Hay un jardín en donde me gusta estar. Tiene sombra, hay bancos
de madera para sentarse, y además es una
zona tranquila de tráfico.
Además el jardín me trae el recuerdo del Jardín del Paraiso y también, por comparación, del jardín de la familia o del alma , todo lo cual hay que cuidar como buenos jardineros.
Allí me reúno con un
compañero sacerdote a conversar algunas veces, y eso ya es una delicia.
Son conversaciones amables, distendidas y provechosas.
El último día hemos hablado del gran atractivo que tenía Jesús que
le buscaban los pecadores a quienes acogía y comía con ellos.
Nos preguntábamos como hacía Jesús para que eso ocurriera y veíamos que era acogedor, amable, no se asustaba de los muchos
o pocos pecados de sus oyentes y los curaba en cuerpo y alma.
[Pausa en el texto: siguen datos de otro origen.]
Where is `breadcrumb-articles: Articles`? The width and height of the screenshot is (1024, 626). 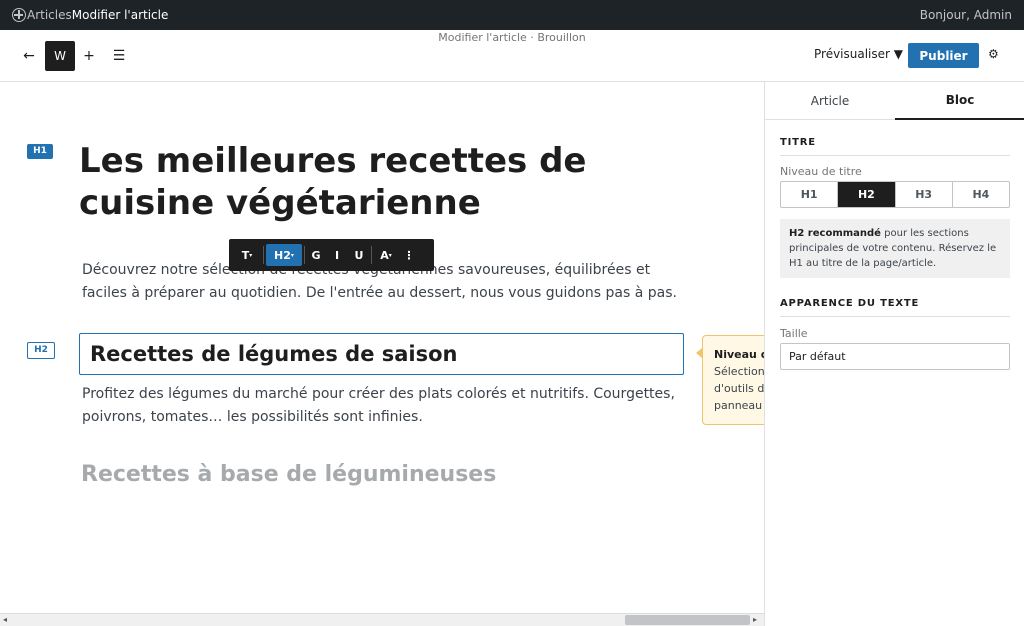
breadcrumb-articles: Articles is located at coordinates (50, 15).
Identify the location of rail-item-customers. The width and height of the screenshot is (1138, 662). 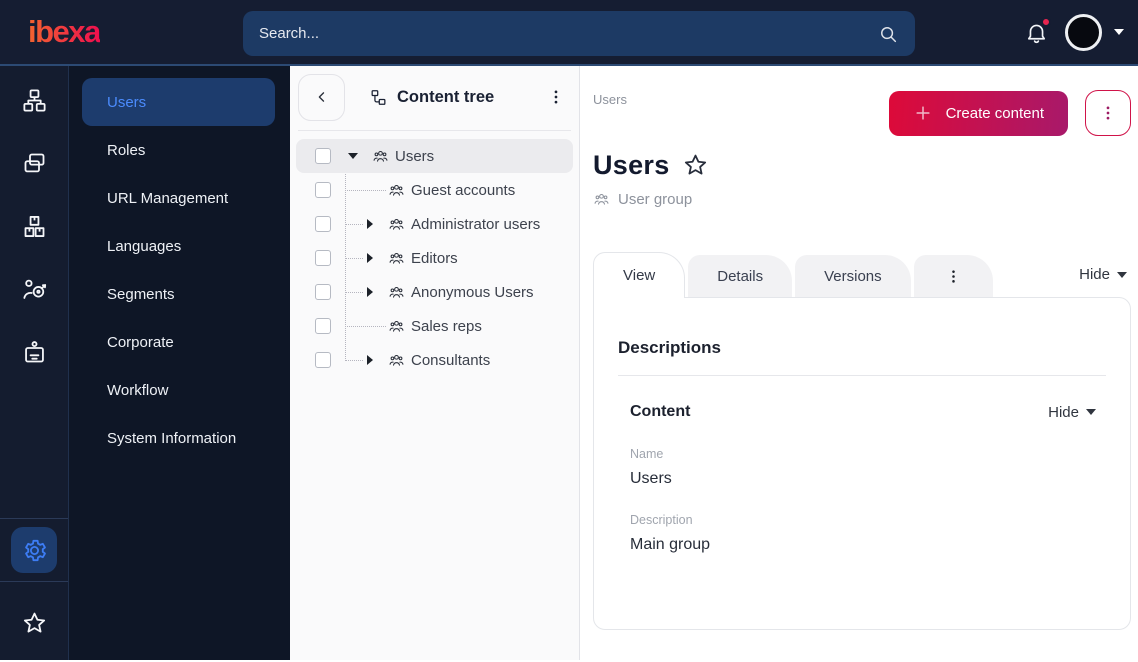
(34, 289).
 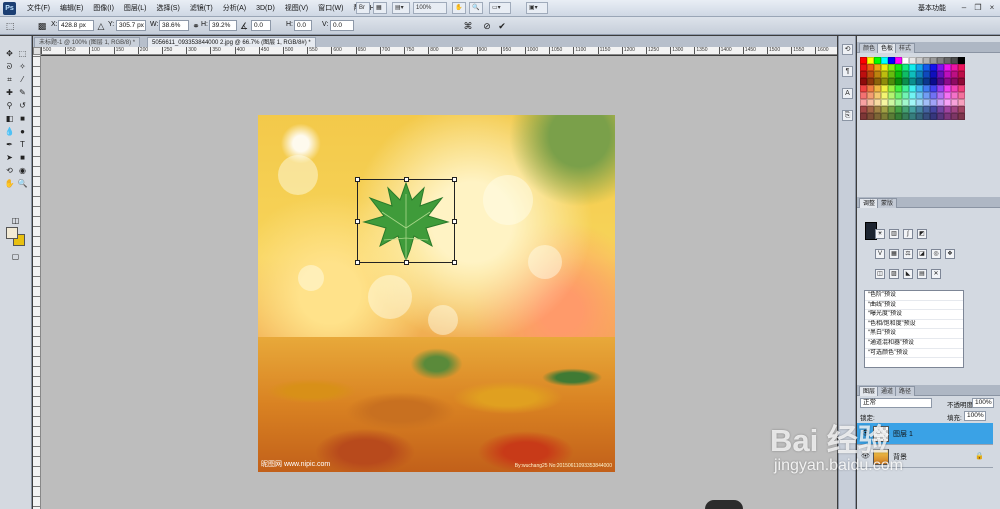 What do you see at coordinates (964, 8) in the screenshot?
I see `minimize-icon: –` at bounding box center [964, 8].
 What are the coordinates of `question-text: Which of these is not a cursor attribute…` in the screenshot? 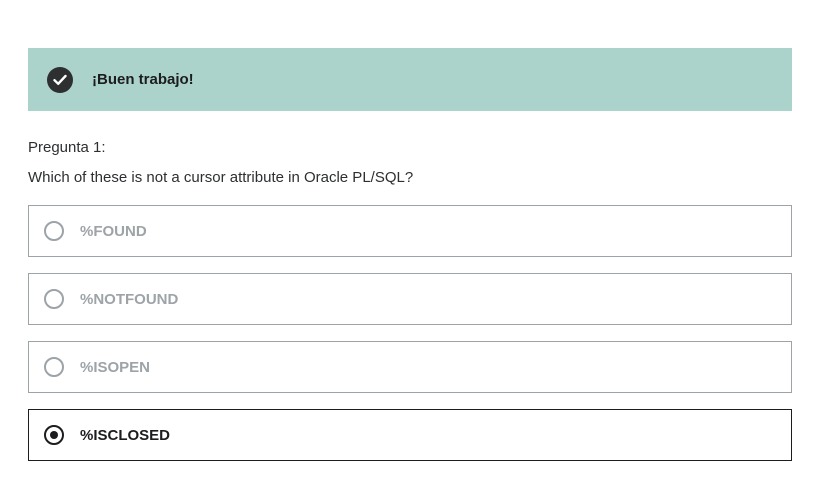 It's located at (221, 178).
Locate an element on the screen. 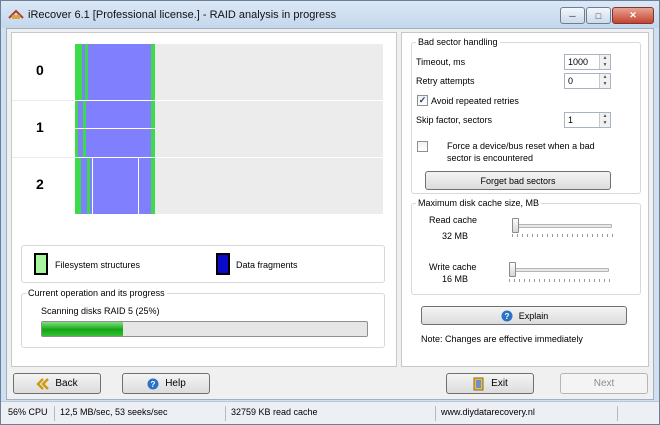 The height and width of the screenshot is (425, 660). disk-row-1: 1 is located at coordinates (204, 128).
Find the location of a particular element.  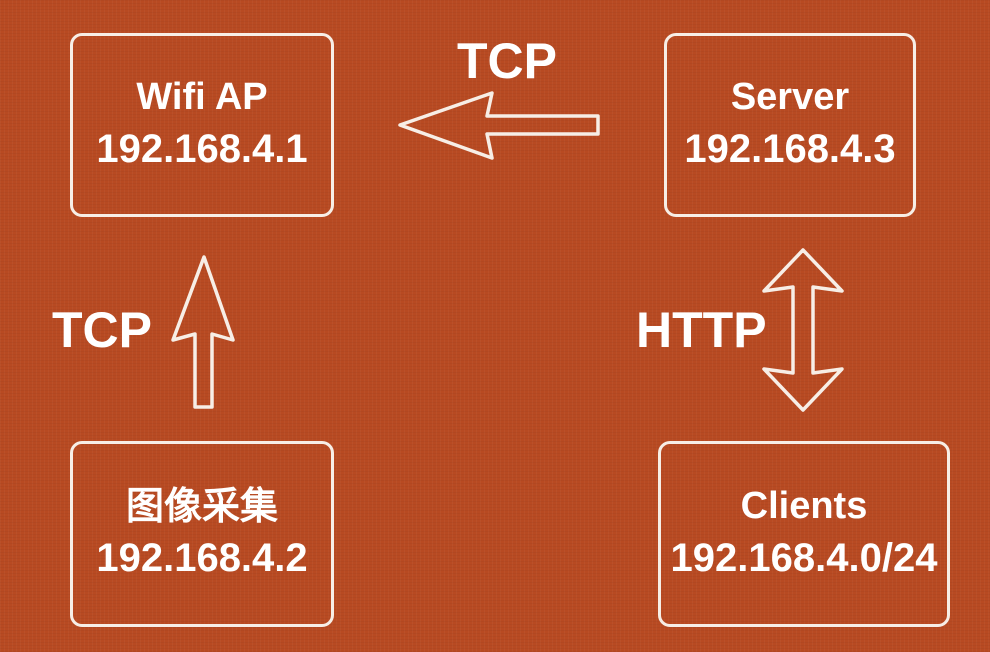

double-arrow-icon is located at coordinates (803, 330).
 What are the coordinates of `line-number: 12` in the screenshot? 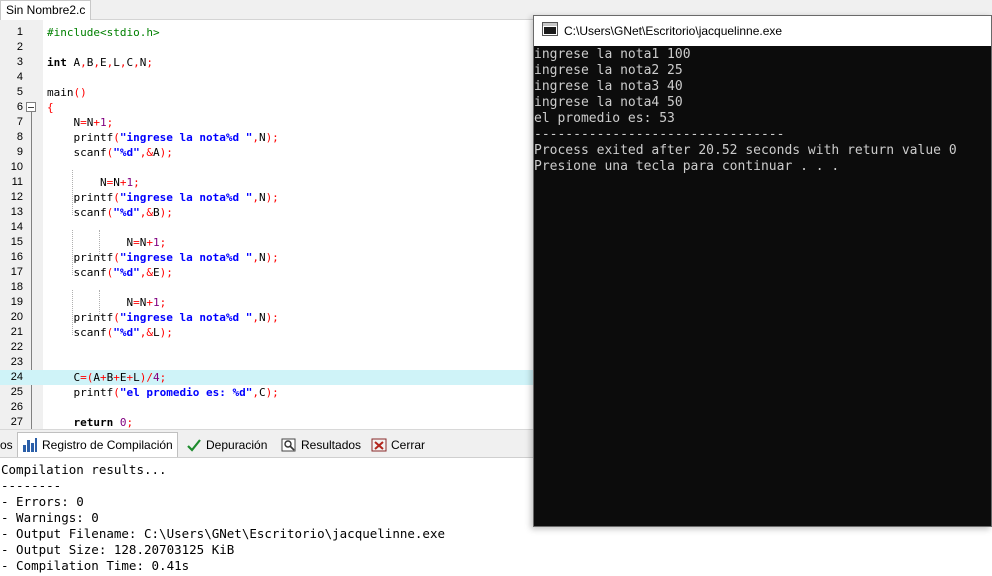 It's located at (16, 197).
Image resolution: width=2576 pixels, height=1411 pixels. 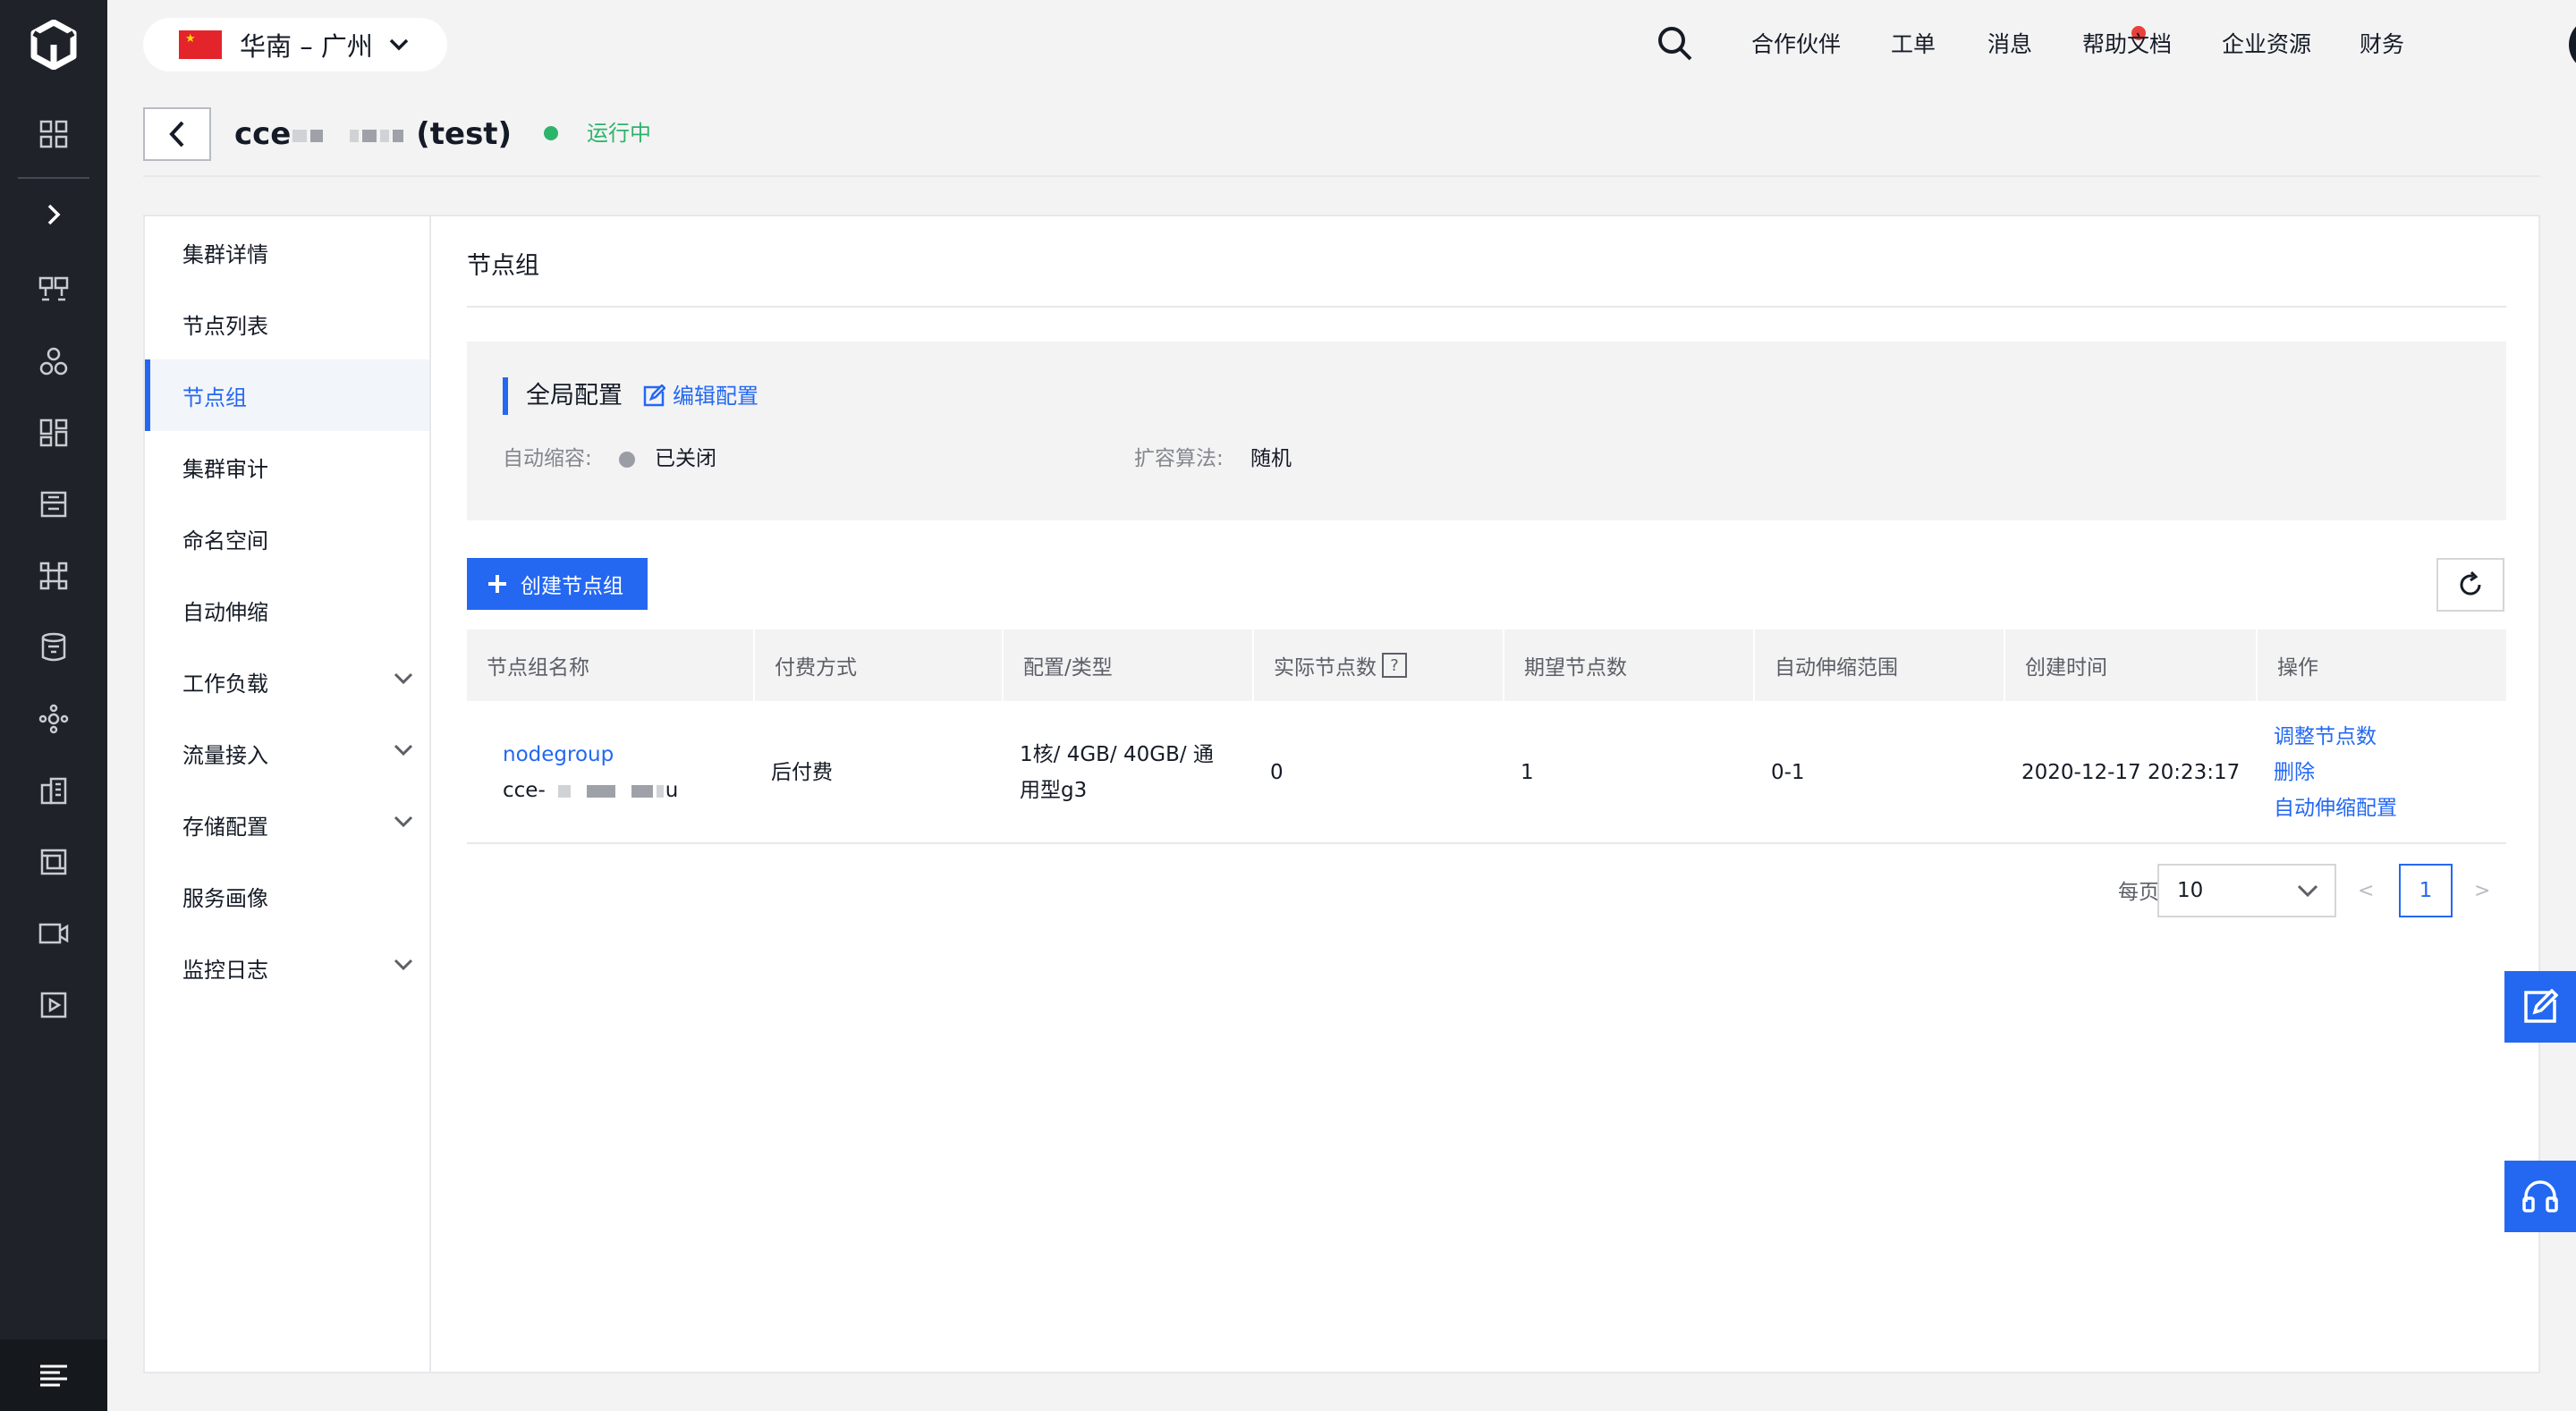 I want to click on subnav-item-autoscaling: 自动伸缩, so click(x=287, y=610).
Les llenaba de esperanza de comenzar una nueva vida.
Lo criticaban
los fariseos, pero no le importaba.
Luego pasamos a ver como también salía a buscarles, pues pone dos parábolas en donde se invita a
ir al encuentro de los perdidos. La parábola de la oveja perdida y de la mujer que pierde y busca hasta encontrarla,
la moneda perdida.
En cambio no va en busca del hijo pródigo. Le espera y le acoge
con bondad infinita.…
Me decía mi amigo que
el hijo pródigo tuvo varias cosas buenas, primero se puso a pensar, segundo fue
con humildad al encuentro del padre, confesando
su pecado y pidiendo el último puesto en su casa. No buscó disculpas para justificarse…
y añadió
este mi amigo que si el hijo decide quedarse con los cerdos, no podía echarle
la culpa al padre ni a nadie. La culpa es suya.
El escoge aquella situación lejos de su padre y
de su casa. Eso sería escoger libremente su condenación. El infierno de quedarse sin Dios. Pero esto no fue el caso en la parábola.
En nuestras conversaciones en el jardín, también entran otras cosas, pero las contaré en otra ocasión.